DOCUMENT TEXT
★ ★ ★ ★ ★ ★ ★

The world that I was born into no longer exits. I don’t see myself as old, and yet the way of life I crave for is confined to the past. I am not adverse to change. Progress can be a positive. I have embraced technology in its various forms. BUT at what price?
The saying is ‘It takes a village to bring up a child’. I am afraid that we are losing that sense of community in so many places. As opinions become more polarised, and there is increasingly a sense of ‘if you don’t agree with me you are just wrong’ rather than a dialogue, that sense of community is becoming less and less. People are shunned or scared of putting themselves in a position where they may be ‘wrong’ for voicing their thoughts. I miss that community spirit. Where you would walk along the street and know the people you met, and you would pass the time of day and not feel pressured or bullied. Where the older generation were always looking out for the younger ones, and yes, you didn’t always take the advice that was VERY freely given, but it was there, and no one was criticised for giving the advice or demonised for not taking it.
I know that I could well be accused of looking at the world through rose tinted glasses, and I won’t deny that.
We now have more TV channels that you could ever watch. There is YouTube and various other media platforms to watch stuff. And at some point TV became grim! The occasional gritty drama gave way to darkness (and that includes filmed in the dark too). Even Star Trek succumbed! The Original Series covered important topics like inequality, racism, sexism but it didn’t mean that the sets had to be badly lit and everyone had to wear drab colours or lecture you as regards to what you should be doing, feeling and thinking. Real life is grim enough. I want escapisim; to be transported to another place and to be able to forget my troubles for an hour or two.

★ ★ ★ ★ ★ ★ ★

ENTRIES PROVIDED
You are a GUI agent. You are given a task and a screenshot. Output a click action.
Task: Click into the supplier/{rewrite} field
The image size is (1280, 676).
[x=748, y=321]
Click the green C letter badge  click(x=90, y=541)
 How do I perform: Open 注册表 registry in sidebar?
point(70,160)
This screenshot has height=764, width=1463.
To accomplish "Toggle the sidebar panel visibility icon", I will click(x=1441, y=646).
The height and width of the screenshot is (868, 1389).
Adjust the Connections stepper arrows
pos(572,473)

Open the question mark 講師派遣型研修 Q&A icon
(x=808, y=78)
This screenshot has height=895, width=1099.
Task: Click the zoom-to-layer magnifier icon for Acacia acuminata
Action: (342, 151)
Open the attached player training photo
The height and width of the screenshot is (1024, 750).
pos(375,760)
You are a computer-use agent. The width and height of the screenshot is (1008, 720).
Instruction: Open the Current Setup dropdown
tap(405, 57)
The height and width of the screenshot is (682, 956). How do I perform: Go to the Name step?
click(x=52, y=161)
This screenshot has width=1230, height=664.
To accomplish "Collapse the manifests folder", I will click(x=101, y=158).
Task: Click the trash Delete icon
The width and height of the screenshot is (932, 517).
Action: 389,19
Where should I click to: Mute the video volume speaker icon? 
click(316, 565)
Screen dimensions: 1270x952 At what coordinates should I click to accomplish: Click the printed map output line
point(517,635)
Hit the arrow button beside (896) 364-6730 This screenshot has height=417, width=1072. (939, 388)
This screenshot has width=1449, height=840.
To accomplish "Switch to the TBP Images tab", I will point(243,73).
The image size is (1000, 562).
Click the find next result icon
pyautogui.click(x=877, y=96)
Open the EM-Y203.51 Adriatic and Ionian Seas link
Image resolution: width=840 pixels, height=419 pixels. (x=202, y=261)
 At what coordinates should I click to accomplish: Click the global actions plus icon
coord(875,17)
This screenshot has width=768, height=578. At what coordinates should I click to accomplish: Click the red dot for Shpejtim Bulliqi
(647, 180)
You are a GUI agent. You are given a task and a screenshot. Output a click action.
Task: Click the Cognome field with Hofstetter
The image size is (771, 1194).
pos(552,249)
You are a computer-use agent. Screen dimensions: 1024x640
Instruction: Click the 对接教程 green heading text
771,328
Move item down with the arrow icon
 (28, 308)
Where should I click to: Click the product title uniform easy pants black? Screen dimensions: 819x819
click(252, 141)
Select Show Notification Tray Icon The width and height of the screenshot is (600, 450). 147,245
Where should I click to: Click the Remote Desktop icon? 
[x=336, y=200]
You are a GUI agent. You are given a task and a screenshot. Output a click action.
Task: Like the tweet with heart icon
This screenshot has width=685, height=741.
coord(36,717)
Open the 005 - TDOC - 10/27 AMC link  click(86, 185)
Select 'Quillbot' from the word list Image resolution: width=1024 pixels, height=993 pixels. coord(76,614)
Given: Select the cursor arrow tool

★ ★ ★ ★ ★ ★ ★

THE TASK
Can you carry on the piece about missing a lost way of life, starting right after its last sentence about wanting to forget your troubles for an hour or two?

ANSWER FOR THIS EXERCISE
And that brings me back to Tony Christie, who is a lovely, kind, genuine family man, and who has a lovely family who were wonderful with Bethany when she met him a few years ago. I saw on Facebook an interview that he had done as part of the promotion of his autobiography in 2019. It should have been a lovely interview, talking about his book, asking him about his life and plans for the future. Instead he was grilled about the video for Amarillo, which he would have had no say in, and whether it was right that a certain disgraced children’s TV entertainer was still in the video. He was bullied and pressured on live TV because it was more gritty and it fitted an agenda and I felt appalled, sickened and embarrassed that he was put in that position. What an awful thing to do to a person, who very much didn’t deserve it! Is that what we have become?
That wonderful voice also reminds me of a bygone age, when melody was key. I don’t think it is an accident that even the youngest children know Abba and a lot of other artists and songs from the 60s, 70s and 80s. There was a melody to hum, sing along with and connect with. We seem to have lost that in a lot of modern pop music. It is a fact that the tonal range of the average pop song has continued to shrink over the past 40 years, and yet the songs with the strongest melodies are still remembered from earlier decades and are considered classics. What was the classic song of 2020? Is this progress?
And so I go back to listening to my Tony Christie album and the next track seems so appropriate ‘When All Is Said And Done’. Because ‘the lesson we have learnt’ and ‘the only thing that matters’ is love – love for our fellow man, love for our world, love within our community and respect for everyone, because it is love that makes the world go round and perhaps if there was a greater sense of ‘love’ in the world it would be a less frightening place for everyone.